**Section de texte**
━━━
Performer la personne safe
Par Arthur Milchior le jeudi 20 juin 2024, 03:14 - Lien permanent
Je sais performer le rôle de personne safe. Être conscient de ce que je fais, et obtenir des résultats cools, me donne une grosse sensation d'hypocrisie.
Déjà, qu'est-ce que je veux dire par "safe". Je crois que le terme est trompeur, et qu'il ne peut pas exister de comportement qui soit "safe" pour tout le monde. Ce qui rassurerait quelqu'un irriterait tout aussi légitimement quelqu'un d'autre. Alors que je n'irai pas toucher quelqu'un sans demander la permission en lieu queer, dans certains bar gay où les gens sont à poil, parler est mal vu et le coté primal et gestuel est de norme.
Par "safe", dans ce billet, je désigne ce qui est attendu d'une personne pour être bien vu dans les milieux queer/poly/shibari que j'ai la chance de fréquenter. Mon expérience est principalement parisienne, mais le comportement attendu ne semblait pas trop différents quand j'étais en vacances et que j'ai fréquenté des lieux queers kinky à NY, San Francisco, Anvers ou Berlin. Une façon de se comporter qui montre parfois plus qu'on connaît les règles de ce milieu kinky-queer, et qui ne prouve pas que la personne en question soit sans danger. Ce que j'ai vu dénoncer dans diverses pancartes féministes avec des slogans comme "il écoute Les Couilles sur la Table et il te coupe la parole" ou "Il connait les dernières théorie féministes, mais est-ce qu'il fait la vaisselle?"[1]. Mais je connais pas mieux comme façon de décrire ce dont je vais parler.
Divers types de comportements
J'ai une petite typologie de comportement safe. Je vais tenter de donner un exemple pour chaque comportement, et pourquoi, souvent, ça me gène légèrement de les performer.
Des comportements dont je comprend l'intérêt
Un exemple de comportement que j'ai, quasi-systématiquement, avec tous mes nouveau partenaire de shibari, c'est leur montrer une paire de ciseau de sûreté, en commentant "mes ciseaux de suretés sont là"[2].
Rien que cette action me semble hypocrite. Parce que mon modèle n'a jamais besoin de savoir où se trouve les ciseau de sûretés. Le seul cas où ça pourrait être utile, c'est si, moi, je suis inconscient, et que quelqu'un qui est pas loin doit intervenir mais ne peut/sait pas détacher les cordes. Le modèle peut alors lui indiquer les ciseaux. Sauf que, chez moi, c'est rare qu'on soit bien plus que deux. Et en jam de shibari, y a déjà des ciseaux accrochés aux murs ou avec les organisateurices.
━━━
**Données extraites**
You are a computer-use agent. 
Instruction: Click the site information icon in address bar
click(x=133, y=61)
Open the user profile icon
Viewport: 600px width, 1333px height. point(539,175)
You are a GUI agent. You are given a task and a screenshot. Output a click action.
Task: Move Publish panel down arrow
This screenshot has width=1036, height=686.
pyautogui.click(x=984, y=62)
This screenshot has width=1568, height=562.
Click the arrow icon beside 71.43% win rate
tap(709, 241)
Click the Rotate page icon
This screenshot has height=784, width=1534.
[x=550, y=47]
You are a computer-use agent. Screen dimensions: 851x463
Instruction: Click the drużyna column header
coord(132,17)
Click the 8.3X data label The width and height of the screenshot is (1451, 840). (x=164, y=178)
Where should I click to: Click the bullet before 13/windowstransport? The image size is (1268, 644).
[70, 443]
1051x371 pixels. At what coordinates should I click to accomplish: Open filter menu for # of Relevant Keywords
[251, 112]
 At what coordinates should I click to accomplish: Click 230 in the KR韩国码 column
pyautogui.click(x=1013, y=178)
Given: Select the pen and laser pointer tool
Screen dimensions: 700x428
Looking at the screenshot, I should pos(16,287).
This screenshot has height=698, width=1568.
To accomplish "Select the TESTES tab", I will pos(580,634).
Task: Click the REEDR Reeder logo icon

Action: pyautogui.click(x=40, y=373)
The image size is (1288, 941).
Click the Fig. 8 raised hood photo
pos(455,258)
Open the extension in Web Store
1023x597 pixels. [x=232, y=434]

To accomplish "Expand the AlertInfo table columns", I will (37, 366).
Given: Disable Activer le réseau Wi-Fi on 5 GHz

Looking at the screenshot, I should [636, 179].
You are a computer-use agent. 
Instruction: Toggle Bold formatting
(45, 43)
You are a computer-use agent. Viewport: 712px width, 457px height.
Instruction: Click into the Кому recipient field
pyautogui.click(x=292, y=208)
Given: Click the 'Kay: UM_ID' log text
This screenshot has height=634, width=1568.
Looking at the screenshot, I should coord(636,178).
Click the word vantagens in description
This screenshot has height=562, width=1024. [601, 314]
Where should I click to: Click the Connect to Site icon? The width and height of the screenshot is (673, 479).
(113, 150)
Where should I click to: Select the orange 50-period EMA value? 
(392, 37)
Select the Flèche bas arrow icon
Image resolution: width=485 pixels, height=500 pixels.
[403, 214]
━━━
**Consigne A**
Relevez les villes, nommées dans le billet sur la personne safe, où des lieux queers kinky ont été fréquentés pendant des vacances.
**Consigne B**
Poursuivez le billet sur la personne safe à partir de sa dernière phrase, s'il vous plaît.

**Résultat de l'exercice A**
NY, San Francisco, Anvers, Berlin

**Résultat de l'exercice B**
Les vrais avantages de ce comportement sont:
- ça me force à vérifier que je sais où sont mes ciseaux AVANT d'en avoir besoin,
- ça donne à mes modèles, certain·e·s qui n'ont pas beaucoup d'expérience, l'habitude de demander à leurs futur·e·s riggeurses où sont leur ciseaux. Et iels pourront détecter un red-flag si la personne n'a pas de quoi assurer la sûreté de læ modèle,
- ça permet de communiquer au modèle que, en cas d'urgence, on peut couper la corde. Ce qui, si nécessaire, pourrait permettre de le rassurer s'iel panique.
- aussi, implicitement, ça permet de signaler qu'il est envisageable que ça soit pas agréable et qu'il faille agir en urgence. C'est rare, mais même si on diminue le risque, le risque existe toujours.
- et finalement, et c'est le seul point de cette liste où je me sens réellement hypocrite, ça montre au model que je suis quelqu'un qui tente de diminuer les risques.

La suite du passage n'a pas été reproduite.